• **Exercise aim**: List every line of the material below that contains the string "pair".

• **Dataset entries**:
==================================================

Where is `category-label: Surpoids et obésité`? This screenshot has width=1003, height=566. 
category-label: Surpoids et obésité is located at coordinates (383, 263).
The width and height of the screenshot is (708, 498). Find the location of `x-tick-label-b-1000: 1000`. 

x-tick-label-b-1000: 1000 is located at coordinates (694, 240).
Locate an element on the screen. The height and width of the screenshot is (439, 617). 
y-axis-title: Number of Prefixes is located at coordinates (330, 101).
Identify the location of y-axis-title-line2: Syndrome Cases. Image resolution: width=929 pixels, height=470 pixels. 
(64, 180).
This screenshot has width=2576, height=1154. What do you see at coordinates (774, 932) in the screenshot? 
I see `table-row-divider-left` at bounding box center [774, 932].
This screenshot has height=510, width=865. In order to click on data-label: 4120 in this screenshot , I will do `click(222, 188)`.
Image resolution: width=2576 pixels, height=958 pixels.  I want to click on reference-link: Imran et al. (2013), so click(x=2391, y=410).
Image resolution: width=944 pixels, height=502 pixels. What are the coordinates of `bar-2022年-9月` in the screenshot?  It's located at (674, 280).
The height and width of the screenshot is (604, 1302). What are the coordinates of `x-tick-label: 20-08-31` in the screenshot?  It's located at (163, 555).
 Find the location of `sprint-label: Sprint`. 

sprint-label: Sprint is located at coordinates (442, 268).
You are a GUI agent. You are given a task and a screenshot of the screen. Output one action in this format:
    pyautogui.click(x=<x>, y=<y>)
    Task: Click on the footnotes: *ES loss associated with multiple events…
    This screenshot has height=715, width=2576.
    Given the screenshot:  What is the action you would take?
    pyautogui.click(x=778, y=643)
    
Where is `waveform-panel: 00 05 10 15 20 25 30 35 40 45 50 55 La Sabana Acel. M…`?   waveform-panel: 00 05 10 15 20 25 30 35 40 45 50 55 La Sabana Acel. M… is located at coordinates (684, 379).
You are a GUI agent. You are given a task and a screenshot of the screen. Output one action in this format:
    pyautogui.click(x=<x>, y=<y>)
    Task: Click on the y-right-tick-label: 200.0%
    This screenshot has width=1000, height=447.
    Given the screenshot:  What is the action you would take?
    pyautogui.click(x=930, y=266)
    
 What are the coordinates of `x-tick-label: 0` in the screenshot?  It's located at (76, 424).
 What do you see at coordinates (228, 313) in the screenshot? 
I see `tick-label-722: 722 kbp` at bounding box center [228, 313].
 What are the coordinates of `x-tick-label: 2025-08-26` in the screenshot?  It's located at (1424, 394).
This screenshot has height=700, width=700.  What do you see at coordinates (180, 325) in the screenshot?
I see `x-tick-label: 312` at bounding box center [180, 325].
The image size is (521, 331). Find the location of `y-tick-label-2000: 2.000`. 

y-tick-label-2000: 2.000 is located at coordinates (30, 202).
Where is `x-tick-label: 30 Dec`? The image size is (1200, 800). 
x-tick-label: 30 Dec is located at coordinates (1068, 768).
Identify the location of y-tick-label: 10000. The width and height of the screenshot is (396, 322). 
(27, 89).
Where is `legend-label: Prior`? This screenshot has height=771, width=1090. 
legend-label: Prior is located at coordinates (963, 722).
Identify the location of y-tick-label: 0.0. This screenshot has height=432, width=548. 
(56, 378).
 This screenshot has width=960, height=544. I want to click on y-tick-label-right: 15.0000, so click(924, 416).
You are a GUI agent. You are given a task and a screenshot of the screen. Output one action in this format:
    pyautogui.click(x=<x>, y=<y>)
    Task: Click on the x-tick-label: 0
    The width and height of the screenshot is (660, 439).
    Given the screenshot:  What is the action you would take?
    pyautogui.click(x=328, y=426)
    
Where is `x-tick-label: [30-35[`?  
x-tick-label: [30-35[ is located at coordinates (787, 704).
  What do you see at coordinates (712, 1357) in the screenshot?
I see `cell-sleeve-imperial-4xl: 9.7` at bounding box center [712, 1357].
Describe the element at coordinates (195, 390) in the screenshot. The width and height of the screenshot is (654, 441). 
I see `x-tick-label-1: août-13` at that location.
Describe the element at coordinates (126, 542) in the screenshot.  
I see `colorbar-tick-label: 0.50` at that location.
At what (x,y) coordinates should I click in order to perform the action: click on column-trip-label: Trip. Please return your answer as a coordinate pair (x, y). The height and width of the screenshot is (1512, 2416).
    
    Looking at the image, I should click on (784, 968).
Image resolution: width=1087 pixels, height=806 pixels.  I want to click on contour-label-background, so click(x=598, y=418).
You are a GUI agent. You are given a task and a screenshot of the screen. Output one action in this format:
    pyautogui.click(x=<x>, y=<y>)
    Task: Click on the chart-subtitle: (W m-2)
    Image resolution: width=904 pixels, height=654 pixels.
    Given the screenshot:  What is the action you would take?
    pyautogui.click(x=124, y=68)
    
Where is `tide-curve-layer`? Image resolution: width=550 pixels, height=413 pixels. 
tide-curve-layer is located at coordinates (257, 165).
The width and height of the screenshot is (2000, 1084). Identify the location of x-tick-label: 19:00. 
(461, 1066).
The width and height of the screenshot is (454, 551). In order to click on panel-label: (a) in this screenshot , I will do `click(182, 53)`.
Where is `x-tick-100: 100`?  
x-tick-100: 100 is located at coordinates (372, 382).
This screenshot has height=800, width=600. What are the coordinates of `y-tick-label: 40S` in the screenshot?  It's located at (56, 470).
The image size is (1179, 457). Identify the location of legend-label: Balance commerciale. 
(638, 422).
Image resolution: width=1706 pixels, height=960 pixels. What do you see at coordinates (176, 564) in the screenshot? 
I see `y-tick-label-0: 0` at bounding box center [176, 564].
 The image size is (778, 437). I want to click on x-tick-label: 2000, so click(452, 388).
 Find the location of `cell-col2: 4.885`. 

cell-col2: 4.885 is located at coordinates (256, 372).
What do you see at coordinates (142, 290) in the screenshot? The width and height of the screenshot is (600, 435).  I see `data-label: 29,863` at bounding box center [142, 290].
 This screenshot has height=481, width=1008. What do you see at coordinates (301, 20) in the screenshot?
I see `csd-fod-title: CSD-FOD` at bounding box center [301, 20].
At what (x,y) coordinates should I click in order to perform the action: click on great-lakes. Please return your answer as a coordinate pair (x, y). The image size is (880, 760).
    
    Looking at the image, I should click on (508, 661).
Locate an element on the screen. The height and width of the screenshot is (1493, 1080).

==================================================

• **Response to this task**:
At what (x,y) coordinates should I click in order to perform the action: click on column-trip-label: Trip. Please return your answer as a coordinate pair (x, y). The height and width of the screenshot is (1512, 2416).
At what (x,y) coordinates should I click in order to perform the action: click on great-lakes. Please return your answer as a coordinate pair (x, y). The image size is (880, 760).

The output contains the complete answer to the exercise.